PS...Very odd that I was doiagnosed with the Hypogammaglobulinemia because I do not get sick often and when I do, I don't have a problem shaking it.
Thanks in advance!
I've had a primary immune deficiency disease (common variable immune deficiency) for more than 11 years. I have been getting intravenous infusions of Gamunex during that time. I believe that there are a number of people in Living with CIDP also using Gamunex. The IVIG products are similar, but not necessarily interchangeable. Some may work better than others for you, for example with respect to side effects. You might want to join the "IDF Friends" support group for people with primary immune deficiency diseases (http://idffriends.org/). Also, I rarely get infections but have a number of autoimmune diseases.

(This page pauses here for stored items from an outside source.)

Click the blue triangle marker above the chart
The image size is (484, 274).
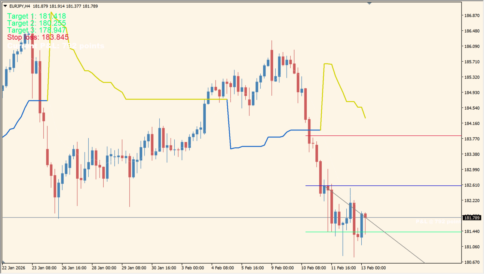370,3
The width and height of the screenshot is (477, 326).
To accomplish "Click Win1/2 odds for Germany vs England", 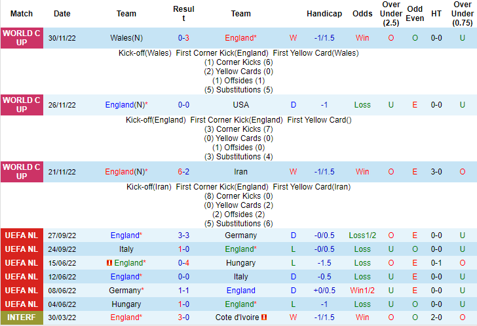I will pyautogui.click(x=362, y=291).
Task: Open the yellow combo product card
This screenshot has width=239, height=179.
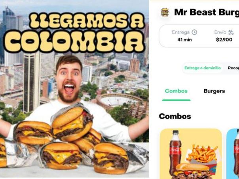Action: click(191, 154)
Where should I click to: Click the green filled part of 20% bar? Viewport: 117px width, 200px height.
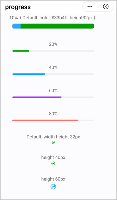(x=21, y=51)
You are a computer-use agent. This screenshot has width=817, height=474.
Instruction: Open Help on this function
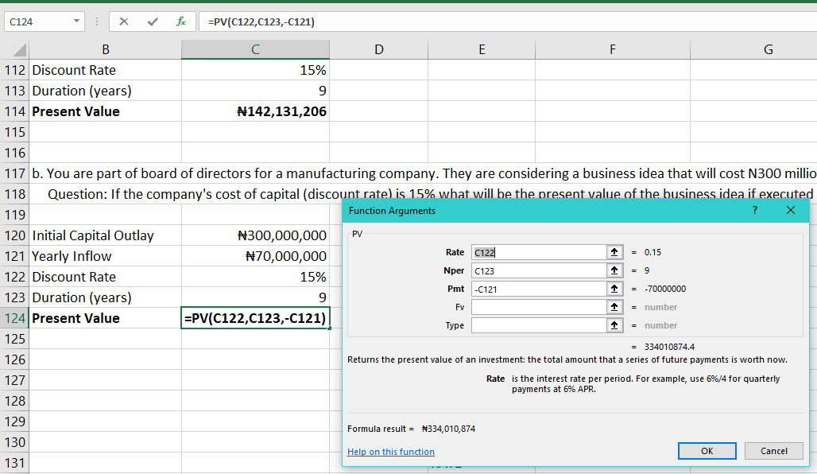(390, 451)
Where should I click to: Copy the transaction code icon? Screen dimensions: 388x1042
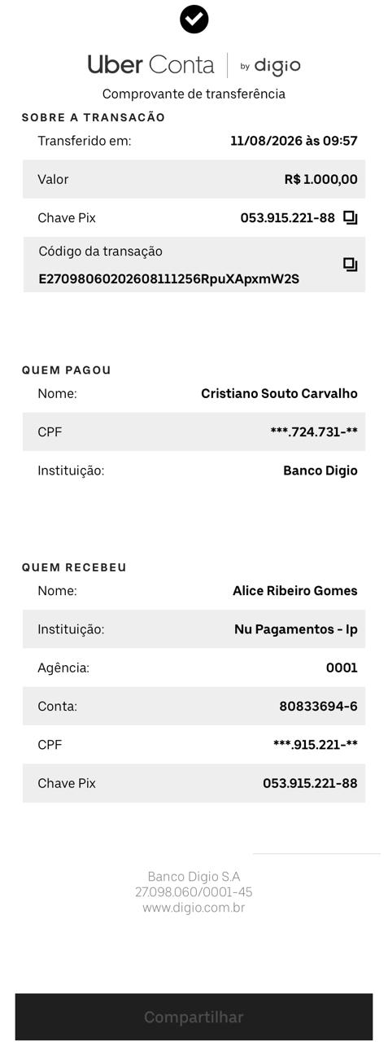pyautogui.click(x=351, y=265)
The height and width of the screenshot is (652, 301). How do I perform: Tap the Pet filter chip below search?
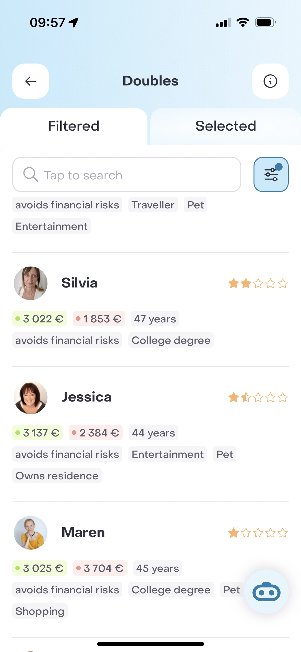[x=196, y=205]

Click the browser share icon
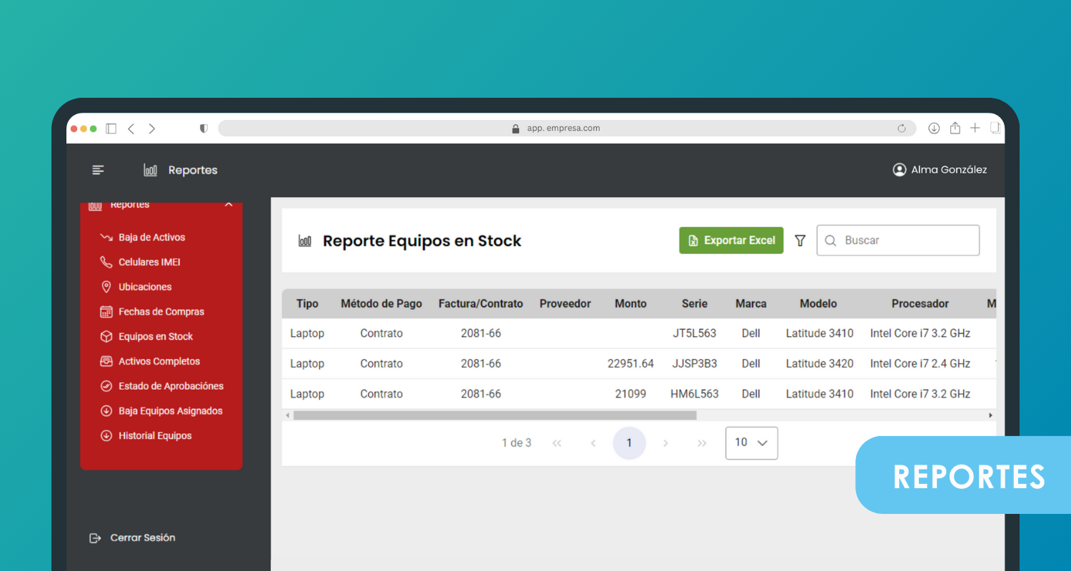(955, 128)
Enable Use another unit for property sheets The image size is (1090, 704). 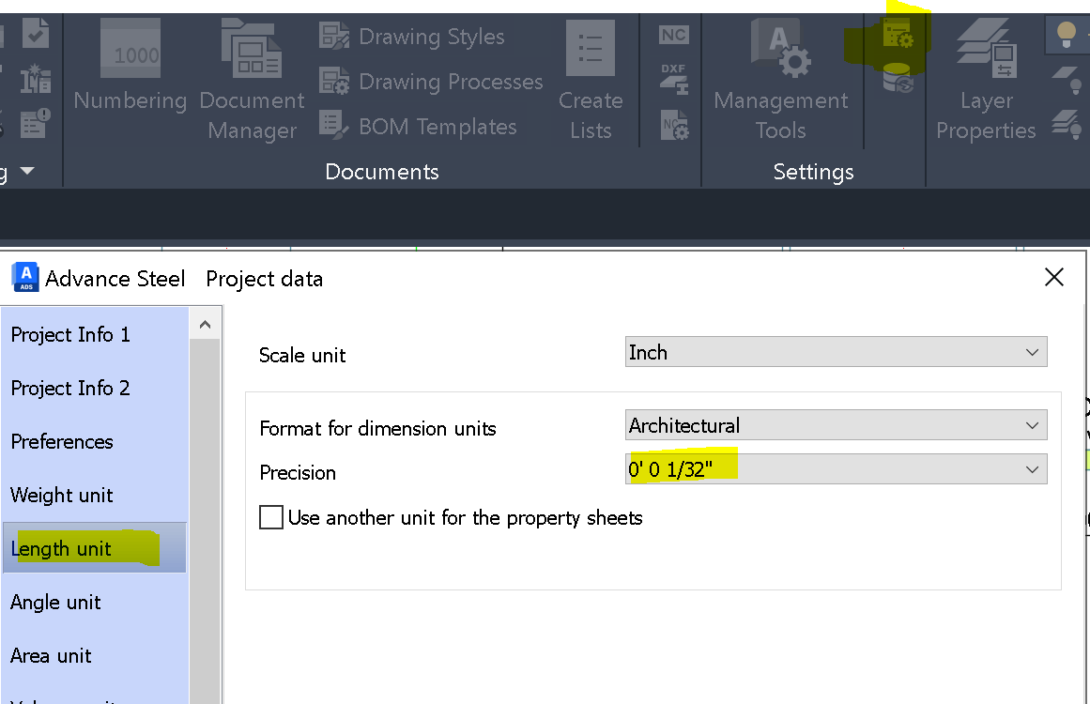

Thank you, this is all so new to me. It's a horrible feeling not knowing what the next day will bring.
I'm so afraid that I won't be able to care for my child let alone myself. Nobody understands what I'm dealing with as the say I look fine!!

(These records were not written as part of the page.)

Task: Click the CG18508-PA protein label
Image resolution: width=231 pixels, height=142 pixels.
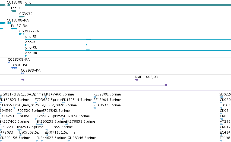Action: click(19, 60)
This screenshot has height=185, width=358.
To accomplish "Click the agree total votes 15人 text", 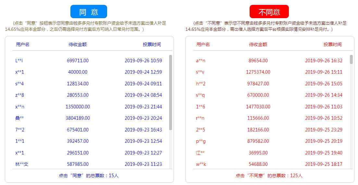I will (x=89, y=176).
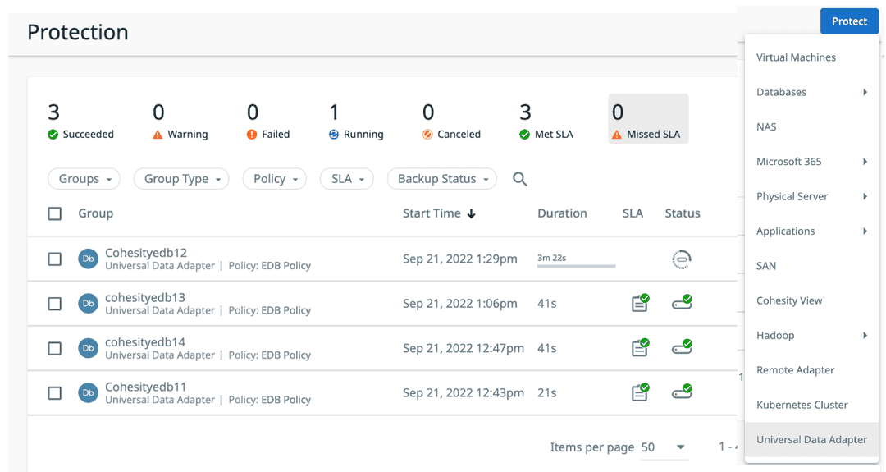Click the blue Protect button
The width and height of the screenshot is (886, 472).
tap(849, 21)
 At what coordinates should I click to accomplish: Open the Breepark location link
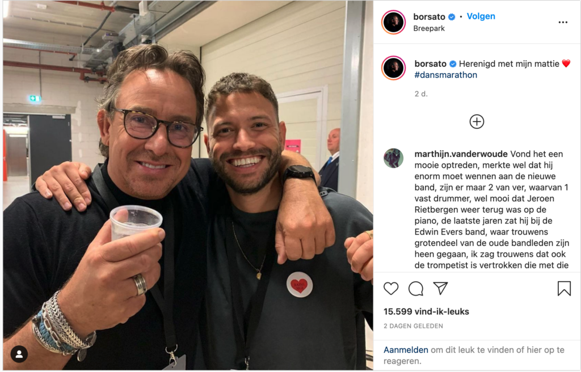(429, 28)
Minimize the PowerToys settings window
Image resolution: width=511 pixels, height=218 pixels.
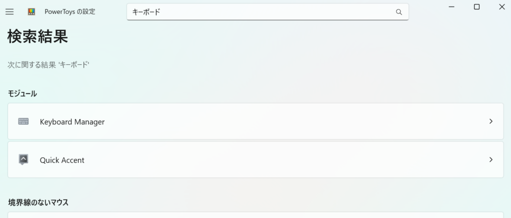451,6
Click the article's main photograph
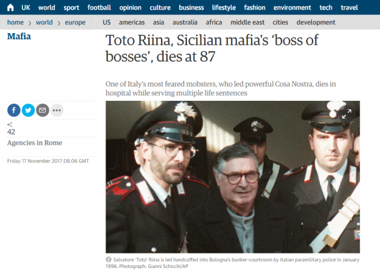The width and height of the screenshot is (380, 277). click(x=233, y=177)
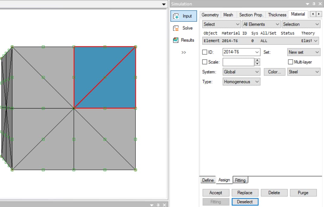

Some comments about your hypogammaglobulinemia and wish for natural treatments for CIDP.
Since you were diagnosed first with CIDP, you probably have a neurologist. I don't know if you also have an immunologist. However, I think you should have both. Many of the treatments for CIDP weaken the immune system, but a neurologist may not appreciate that as well as an immunologist. I have both a neurologist and an immunologist and they frequently communicate with each other. Regarding infections, I think the most common infection in people with primary immune deficiency diseases is sinusitis. I had sinusitis (a chronically runny nose and postnasal drip) when I was diagnosed and I still have it, although it's less severe after 11 years of IVIG. I understand that some people are cured of their sinusitis as a result of IVIG treatment. If you don't have sinusitis, that's a good sign.
Some people in our group (including "Pablo" and myself) are taking the antioxidant alpha lipoic acid. I've been taking it for a long time, but I believe that the dosage was too low to do much good. There is a clinical trial using lipoic acid for treating CVID. For further info on this see: http://clinicaltrials.gov/ct2/show/NCT00962429?term=CIDP&rank=7. I increased my dosage from 300 mg per day to 1200 mg per day (the amount being used in the clinical trial) in early July. I think I'm seeing some improvement now in my stride and some reduction of pain in my legs.
Assuming your doctors don't have any objection, you might give this a try.